Wachsame Rückschau ist nicht nur angebracht, sondern auch notwendig. Diese kleine Serie will Ihnen ein Kompendium an die Hand geben, will Fragen aufwerfen, Antworten suchen. Wie hat sich unsere Wirtschaft verändert? Wie die Politik? Die Gesellschaft? Kultur? Kurz: Wo Gen wir hin?

Ein Aufschrei ging durch die Welt der Ökonomen. Als der geklonte Albert Hofmann im Jahr 2006 das Ins-Geld-Gen entdeckt, steht die Leverkusener Labörse kopf. Der Deutsche Gen Index (DGX) klettert auf seine bisherige Höchstmarke.

Bei seinen Untersuchungen am Erbgut von Finanz-Tycoonen stieß der späte Wiedergänger des Halluzinogen-Erfinders auf eine identische Säurekonstellation, die sonst nur bei Alligatoren, Pillendrehern und Pferdebremsen nachgewiesen werden konnte.
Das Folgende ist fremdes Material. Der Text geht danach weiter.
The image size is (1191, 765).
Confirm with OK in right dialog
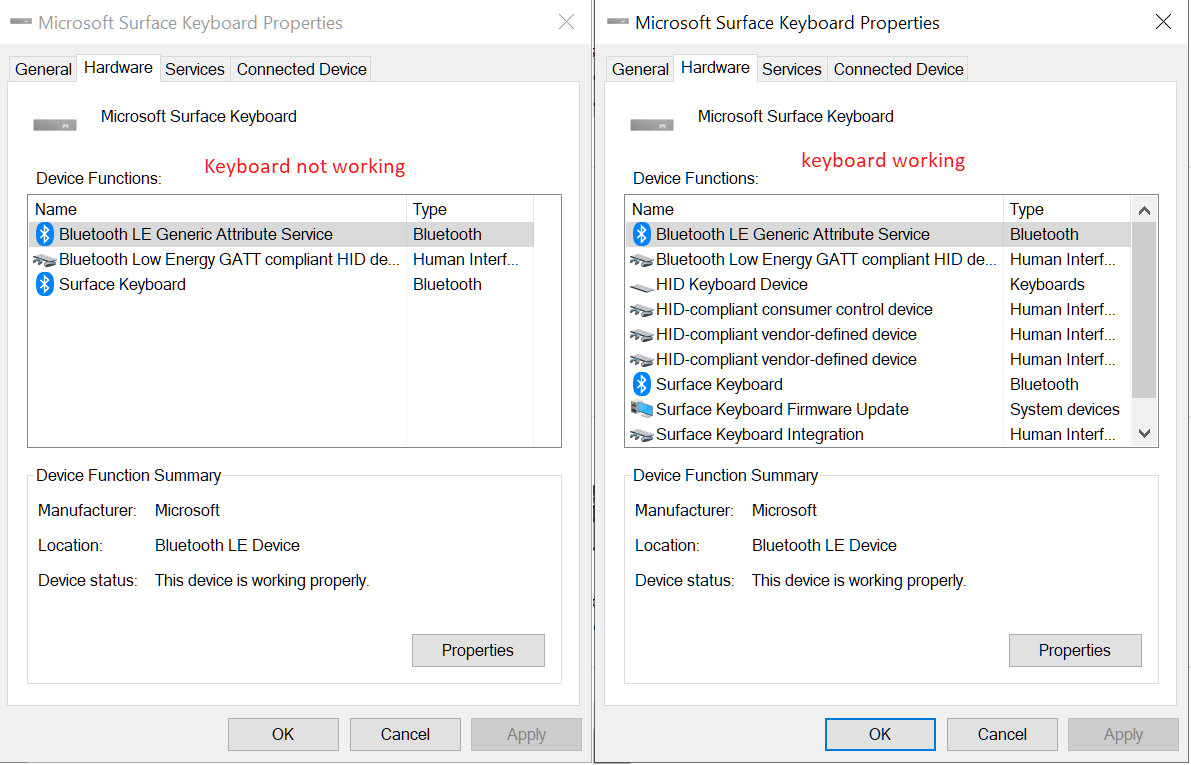(x=880, y=734)
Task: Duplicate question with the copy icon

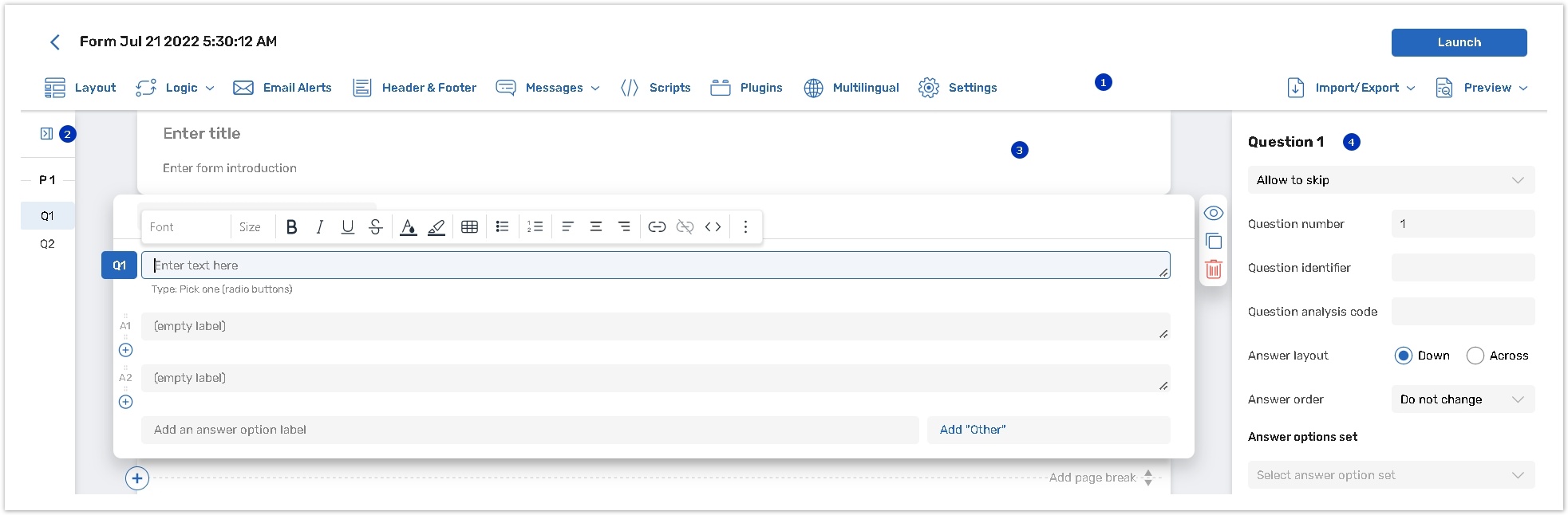Action: click(x=1213, y=242)
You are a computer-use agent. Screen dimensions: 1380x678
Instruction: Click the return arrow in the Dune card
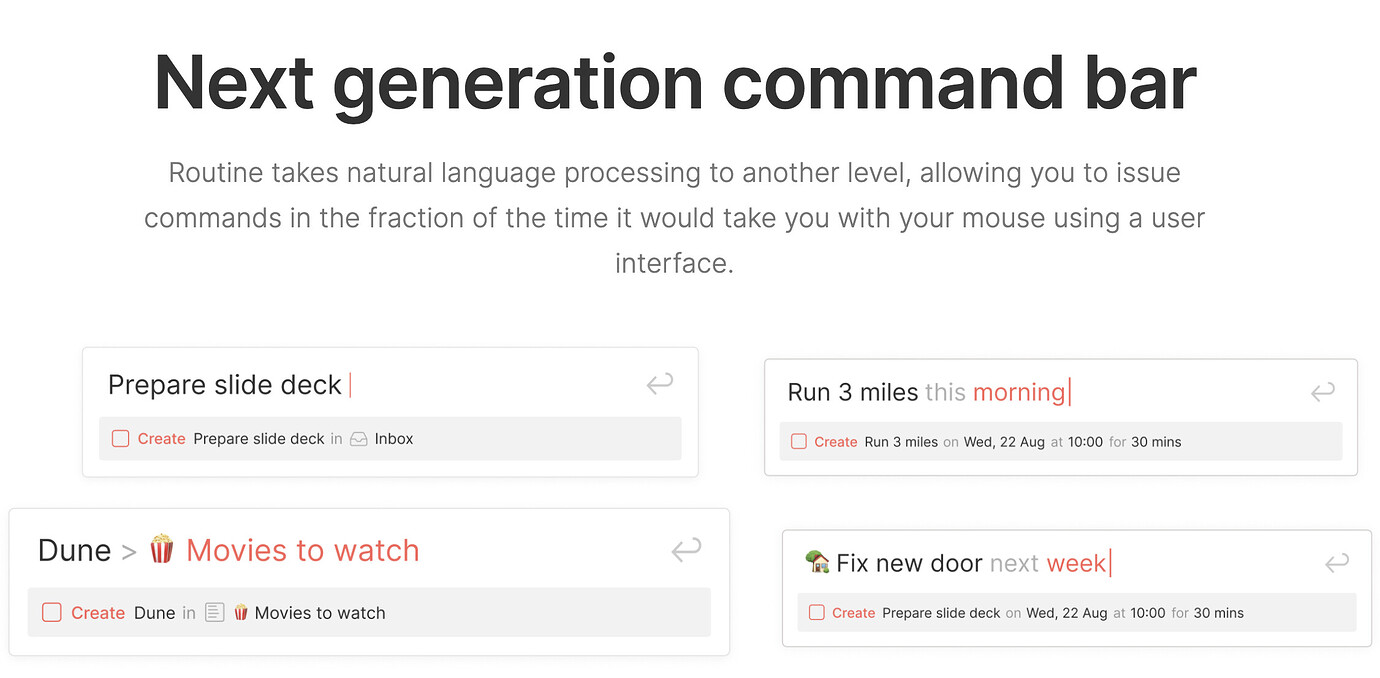coord(686,550)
Verschlagenheit und unstetes Gemüt waren bisher mit der Kombination CGYA- YGAC in Verbindung gebracht worden; nun gesellte sich Geschäftstüchtigkeit zu diesem schillernden Psychogramm der Symptomträger.

Alle wollten ihn, den "Hofmann-Strang" - ob als Zäpfchen oder Brausetablette. So ging es auch dem heute 46jährigen Günther S. "Ich war ja so naiv", berichtet der gelernte Konditorgeselle. "Schaden kann's ja nicht, dachte ich. Am nächsten Morgen wachte ich auf und war ein Immobilienhai. Auf dem Weg zu meiner gewohnten Arbeit handelte ich mir gleich drei Anzeigen wegen Körperverletzung, Nötigung und Mietwucher ein. Aber das war erst der Anfang. Am Ende bekam ich zehn Jahre, weil ich versucht hatte, in ,Gerds Vierjahreszeiten' Schutzgeld zu erpressen. Gott hab' ihn selig. Zum Glück war ich während der Tat volltrunken."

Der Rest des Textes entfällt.